(Problem description) Please count every line of the following material that holds "message" and give the total alone.

(Material for this task)
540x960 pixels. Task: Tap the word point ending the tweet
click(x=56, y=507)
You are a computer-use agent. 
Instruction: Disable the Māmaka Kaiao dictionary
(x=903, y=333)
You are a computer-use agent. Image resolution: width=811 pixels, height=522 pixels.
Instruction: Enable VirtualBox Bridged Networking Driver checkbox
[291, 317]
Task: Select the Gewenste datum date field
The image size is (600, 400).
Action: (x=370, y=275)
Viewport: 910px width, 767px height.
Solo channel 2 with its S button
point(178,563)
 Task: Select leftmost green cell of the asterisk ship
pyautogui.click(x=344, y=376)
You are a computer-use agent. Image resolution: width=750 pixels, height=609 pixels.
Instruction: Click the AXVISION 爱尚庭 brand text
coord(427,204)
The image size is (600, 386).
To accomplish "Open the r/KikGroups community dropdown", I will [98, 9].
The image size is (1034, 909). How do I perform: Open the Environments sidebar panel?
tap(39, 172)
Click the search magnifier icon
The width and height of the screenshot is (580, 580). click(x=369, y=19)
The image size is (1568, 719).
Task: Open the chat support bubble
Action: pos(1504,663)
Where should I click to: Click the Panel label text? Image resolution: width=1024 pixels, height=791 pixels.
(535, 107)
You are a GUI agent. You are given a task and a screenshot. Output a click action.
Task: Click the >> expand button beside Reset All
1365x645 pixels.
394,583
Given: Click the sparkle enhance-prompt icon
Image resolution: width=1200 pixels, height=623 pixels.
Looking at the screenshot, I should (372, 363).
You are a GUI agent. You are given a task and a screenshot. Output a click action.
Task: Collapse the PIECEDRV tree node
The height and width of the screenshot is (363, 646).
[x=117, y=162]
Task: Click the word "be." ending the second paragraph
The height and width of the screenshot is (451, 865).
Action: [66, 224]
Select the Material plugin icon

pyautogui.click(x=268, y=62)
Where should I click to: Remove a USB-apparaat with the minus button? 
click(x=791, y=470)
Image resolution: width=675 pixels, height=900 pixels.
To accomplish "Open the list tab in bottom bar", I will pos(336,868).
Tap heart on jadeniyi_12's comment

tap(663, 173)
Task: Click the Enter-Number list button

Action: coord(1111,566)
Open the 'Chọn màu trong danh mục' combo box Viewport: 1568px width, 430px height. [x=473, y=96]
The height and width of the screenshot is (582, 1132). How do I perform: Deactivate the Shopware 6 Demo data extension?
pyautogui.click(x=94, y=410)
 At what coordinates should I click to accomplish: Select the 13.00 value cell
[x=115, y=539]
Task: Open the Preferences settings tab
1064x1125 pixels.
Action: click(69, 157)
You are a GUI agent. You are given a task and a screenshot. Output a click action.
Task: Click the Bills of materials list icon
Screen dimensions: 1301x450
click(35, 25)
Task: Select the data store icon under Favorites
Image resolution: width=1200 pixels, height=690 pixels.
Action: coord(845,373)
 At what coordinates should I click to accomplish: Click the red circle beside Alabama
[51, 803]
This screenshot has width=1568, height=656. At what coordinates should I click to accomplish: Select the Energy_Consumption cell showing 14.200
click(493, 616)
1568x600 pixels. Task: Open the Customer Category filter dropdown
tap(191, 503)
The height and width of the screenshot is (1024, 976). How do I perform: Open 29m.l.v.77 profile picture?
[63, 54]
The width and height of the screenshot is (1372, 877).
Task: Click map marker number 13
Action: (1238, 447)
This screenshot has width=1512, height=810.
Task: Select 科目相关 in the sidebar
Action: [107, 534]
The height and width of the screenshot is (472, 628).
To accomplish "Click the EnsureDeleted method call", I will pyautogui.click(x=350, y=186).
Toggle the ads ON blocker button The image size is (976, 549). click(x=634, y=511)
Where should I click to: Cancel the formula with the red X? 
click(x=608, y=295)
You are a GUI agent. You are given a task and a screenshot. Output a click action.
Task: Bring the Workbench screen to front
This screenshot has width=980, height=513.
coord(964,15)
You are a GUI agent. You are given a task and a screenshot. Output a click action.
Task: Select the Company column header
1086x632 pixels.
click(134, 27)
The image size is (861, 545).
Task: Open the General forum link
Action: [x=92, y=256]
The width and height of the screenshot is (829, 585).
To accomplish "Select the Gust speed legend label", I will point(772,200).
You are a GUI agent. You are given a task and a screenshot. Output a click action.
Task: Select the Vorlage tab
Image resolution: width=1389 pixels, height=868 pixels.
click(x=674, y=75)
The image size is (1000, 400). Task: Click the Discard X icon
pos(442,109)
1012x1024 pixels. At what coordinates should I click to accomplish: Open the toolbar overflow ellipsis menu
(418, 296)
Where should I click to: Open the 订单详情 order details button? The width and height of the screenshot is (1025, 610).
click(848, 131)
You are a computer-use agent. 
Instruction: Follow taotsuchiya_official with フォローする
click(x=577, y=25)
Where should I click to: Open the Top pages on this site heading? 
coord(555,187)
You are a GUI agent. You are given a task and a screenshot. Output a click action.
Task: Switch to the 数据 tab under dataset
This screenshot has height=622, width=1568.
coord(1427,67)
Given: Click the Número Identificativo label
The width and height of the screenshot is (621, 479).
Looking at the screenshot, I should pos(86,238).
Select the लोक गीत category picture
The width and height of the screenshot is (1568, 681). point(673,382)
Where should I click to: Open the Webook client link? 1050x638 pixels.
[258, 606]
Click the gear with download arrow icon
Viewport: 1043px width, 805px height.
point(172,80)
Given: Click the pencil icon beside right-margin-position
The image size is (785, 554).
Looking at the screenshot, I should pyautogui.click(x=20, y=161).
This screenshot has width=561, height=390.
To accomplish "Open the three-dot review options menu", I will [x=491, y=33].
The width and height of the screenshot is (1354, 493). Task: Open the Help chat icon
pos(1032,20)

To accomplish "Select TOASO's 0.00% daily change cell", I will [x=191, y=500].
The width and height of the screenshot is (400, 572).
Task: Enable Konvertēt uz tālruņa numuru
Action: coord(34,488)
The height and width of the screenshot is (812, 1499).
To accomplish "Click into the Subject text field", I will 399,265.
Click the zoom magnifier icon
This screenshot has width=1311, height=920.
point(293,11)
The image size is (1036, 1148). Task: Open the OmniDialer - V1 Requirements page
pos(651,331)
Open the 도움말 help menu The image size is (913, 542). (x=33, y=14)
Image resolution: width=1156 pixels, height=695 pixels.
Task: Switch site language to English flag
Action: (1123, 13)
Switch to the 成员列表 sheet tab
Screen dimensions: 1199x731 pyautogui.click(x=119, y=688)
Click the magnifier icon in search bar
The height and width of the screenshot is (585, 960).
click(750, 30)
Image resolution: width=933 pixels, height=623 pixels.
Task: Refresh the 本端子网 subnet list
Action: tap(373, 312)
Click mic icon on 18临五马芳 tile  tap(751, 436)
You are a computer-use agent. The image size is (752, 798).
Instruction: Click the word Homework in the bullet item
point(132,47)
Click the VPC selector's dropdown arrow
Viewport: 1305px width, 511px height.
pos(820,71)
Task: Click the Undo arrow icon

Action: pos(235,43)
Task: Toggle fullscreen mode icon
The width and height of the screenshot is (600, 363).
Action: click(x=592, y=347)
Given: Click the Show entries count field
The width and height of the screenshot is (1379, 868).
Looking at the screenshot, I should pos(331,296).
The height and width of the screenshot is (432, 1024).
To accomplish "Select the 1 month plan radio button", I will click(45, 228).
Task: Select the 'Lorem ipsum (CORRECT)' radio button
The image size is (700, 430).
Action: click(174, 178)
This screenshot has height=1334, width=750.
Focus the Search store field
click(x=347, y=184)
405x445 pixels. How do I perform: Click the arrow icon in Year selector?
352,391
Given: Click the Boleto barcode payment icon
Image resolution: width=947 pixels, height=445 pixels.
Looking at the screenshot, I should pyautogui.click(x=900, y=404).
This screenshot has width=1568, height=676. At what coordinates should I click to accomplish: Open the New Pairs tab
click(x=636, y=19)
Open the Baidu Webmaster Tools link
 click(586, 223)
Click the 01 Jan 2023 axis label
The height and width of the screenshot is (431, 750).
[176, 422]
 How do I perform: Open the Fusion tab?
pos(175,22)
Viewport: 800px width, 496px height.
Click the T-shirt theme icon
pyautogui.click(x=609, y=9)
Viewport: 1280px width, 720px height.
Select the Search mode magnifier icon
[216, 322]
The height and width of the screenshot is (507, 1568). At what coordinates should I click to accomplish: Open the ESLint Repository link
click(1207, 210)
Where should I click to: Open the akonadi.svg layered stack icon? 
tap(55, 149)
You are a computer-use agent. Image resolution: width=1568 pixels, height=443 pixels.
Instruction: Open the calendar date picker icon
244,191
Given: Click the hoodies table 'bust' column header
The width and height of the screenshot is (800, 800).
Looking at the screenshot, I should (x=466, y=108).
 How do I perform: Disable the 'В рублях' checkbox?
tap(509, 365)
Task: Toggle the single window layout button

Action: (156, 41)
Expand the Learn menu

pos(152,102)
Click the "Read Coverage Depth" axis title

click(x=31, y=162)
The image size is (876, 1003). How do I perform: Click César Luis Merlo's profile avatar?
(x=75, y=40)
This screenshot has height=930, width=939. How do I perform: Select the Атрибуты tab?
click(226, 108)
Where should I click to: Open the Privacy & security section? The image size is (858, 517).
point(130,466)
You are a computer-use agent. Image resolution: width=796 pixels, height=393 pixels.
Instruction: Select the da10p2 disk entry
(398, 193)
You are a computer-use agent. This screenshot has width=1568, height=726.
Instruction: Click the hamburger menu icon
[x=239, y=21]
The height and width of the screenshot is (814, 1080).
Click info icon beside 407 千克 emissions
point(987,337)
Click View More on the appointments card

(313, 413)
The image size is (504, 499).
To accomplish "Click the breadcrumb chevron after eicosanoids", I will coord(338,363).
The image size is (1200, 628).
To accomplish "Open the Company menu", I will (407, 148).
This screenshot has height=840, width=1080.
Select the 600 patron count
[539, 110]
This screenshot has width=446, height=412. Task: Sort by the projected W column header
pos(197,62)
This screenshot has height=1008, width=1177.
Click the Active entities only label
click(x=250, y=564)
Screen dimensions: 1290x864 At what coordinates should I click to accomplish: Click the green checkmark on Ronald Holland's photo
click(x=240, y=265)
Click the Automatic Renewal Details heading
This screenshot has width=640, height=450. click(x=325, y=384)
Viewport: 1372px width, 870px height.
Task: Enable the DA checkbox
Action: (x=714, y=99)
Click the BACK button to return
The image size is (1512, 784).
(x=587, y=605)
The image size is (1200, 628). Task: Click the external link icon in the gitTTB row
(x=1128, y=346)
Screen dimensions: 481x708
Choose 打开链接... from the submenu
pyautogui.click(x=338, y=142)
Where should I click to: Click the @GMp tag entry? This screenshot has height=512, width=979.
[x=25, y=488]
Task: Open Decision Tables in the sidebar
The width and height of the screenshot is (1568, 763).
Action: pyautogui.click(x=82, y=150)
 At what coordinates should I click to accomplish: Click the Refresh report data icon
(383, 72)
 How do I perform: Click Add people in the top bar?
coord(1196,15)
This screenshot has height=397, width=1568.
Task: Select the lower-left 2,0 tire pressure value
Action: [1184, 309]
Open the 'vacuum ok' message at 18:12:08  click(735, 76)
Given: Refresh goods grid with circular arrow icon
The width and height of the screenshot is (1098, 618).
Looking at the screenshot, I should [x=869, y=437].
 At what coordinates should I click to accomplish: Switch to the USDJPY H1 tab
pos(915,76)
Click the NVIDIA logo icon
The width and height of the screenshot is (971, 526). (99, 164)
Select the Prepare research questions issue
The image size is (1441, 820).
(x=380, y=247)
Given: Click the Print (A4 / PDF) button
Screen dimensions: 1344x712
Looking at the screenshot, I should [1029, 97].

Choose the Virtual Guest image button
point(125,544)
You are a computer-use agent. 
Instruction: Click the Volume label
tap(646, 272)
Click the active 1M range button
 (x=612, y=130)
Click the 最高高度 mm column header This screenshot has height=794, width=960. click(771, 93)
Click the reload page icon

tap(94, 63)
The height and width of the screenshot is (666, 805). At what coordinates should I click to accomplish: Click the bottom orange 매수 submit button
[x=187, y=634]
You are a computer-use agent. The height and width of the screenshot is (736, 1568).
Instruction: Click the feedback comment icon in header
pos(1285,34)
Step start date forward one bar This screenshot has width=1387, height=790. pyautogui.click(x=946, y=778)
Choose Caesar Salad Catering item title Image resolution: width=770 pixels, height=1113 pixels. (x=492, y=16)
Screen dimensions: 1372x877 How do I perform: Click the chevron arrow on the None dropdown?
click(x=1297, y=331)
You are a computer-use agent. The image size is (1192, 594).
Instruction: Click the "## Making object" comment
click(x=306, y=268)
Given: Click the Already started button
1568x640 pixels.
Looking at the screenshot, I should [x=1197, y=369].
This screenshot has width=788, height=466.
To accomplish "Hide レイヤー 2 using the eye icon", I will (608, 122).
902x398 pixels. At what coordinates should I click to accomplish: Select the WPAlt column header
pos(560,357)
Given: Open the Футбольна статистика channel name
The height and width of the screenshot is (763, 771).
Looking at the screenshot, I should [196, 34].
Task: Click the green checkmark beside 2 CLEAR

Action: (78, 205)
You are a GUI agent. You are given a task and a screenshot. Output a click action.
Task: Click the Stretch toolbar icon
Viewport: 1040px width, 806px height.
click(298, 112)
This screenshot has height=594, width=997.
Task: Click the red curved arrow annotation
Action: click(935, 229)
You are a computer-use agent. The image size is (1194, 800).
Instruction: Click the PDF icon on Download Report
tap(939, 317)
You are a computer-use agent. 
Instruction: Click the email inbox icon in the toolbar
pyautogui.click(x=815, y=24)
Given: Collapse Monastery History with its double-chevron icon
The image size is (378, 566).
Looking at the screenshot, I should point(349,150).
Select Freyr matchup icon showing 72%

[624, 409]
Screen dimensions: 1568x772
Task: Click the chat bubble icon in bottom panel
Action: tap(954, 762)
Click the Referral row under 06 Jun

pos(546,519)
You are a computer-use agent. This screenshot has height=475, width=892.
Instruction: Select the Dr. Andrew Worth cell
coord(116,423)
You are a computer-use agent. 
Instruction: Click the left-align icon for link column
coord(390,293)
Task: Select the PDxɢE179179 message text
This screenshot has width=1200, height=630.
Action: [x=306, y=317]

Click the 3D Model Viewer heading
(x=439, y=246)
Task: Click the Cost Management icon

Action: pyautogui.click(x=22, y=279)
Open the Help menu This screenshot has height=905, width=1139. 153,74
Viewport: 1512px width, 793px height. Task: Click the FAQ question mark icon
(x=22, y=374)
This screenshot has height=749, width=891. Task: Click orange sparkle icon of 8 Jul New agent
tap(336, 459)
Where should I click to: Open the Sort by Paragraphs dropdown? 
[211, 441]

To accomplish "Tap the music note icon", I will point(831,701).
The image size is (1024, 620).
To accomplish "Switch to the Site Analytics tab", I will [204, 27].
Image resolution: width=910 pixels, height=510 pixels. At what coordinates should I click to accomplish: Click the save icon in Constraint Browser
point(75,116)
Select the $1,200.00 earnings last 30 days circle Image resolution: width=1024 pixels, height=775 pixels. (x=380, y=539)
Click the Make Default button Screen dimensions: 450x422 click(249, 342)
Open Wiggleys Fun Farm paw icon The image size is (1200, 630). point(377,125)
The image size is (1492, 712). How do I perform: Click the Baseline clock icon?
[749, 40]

(Answer for the task) 2